Speaking of momentum, Agent Machado is loaded with it tonight, chasing down leads and finally interacting with the main characters again. He shows up at the loft right after Andrew gets shot and actually gets to give chase on the shooter, chasing him down until he finds his biggest clue yet: a tarot card. A tarot card that leads him to a dry cleaner. This is completely nonsensical and random, which is precisely why it’s genius. Hopefully this tarot card will lead him to a ring of assassins who only kill based on what the cards portend. And in their off-time they go get Ethiopian food because they really like to use their hands. Spin-off! Seriously, though, this is the most interesting Machado has been in weeks because at least he acts like a normal law enforcement officer should, or at least how a normal law enforcement officer on a third-rate show on The CW should. It was refreshing.

Finally we have Siobhan and Henry, who are quickly becoming my favorite thing about the show.
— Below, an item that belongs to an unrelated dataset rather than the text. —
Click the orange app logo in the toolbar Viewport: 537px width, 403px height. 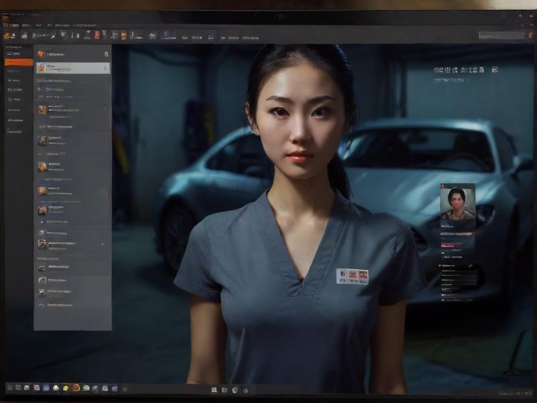7,36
Mostly because Henry is such a sad-sack cuckold and Siobhan is barely half-heartedly manipulating him, and yet is completely successful at every turn. After Henry accuses her of putting out a hit on her own sister (which was fine last week when it was Andrew putting out the hit, but I suppose Henry is big on semantics) all she has to do to get him back on her side is threaten to tell Andrew everything. It’s unclear whether or not she would actually do it because he stops her at the nick of time with his own secret: He killed Tyler! I have to say, that was a genuine surprise—and a good one, especially because it happens because he and Tyler get into a truly hilarious “I fucked her more” pissing match over Siobhan. News flash, boys: You’re both the cuckold here, and it is delightful.


Listen, I still think this show has a ton of problems (the main one being Macawi as the least-threatening villain of all time) but for two weeks in a row, I not only didn’t want to commit harm to myself while watching—but I almost had fun. Have Ringer and I turned a corner heading into the final few episodes of the season? It’s looking promising.

Stray observations:

  • Malcolm is still missing (presumed dead by Machado, which is unlikely) and now so is Olivia. I’ve got to give it up for Ringer, this show has the most interesting way to play the “we only have this actor contracted for so many episodes” game on television.
  • Sarah Michelle Gellar: still an ace crier.
  • If Olivia didn’t kidnap Juliet, who was taking surveillance photos of her and Catherine getting into the town car?
  • It’s a good thing Bridget and Siobhan have similar taste in outerwear and identical hairstyles so they can pop back in and out of Andrew’s hospital room without raising any suspicion!
  • What’s more unlikely: That Olivia writes notes on a notepad with a pencil, or that she leans all 110 pounds of body weight into writing in it when she does? Those pencil marks were deep.
  • A big thanks to Phil Dyess-Nugent for taking over my duties last week. Extra bonus points for the Greater Tuna reference, which I didn't even understand.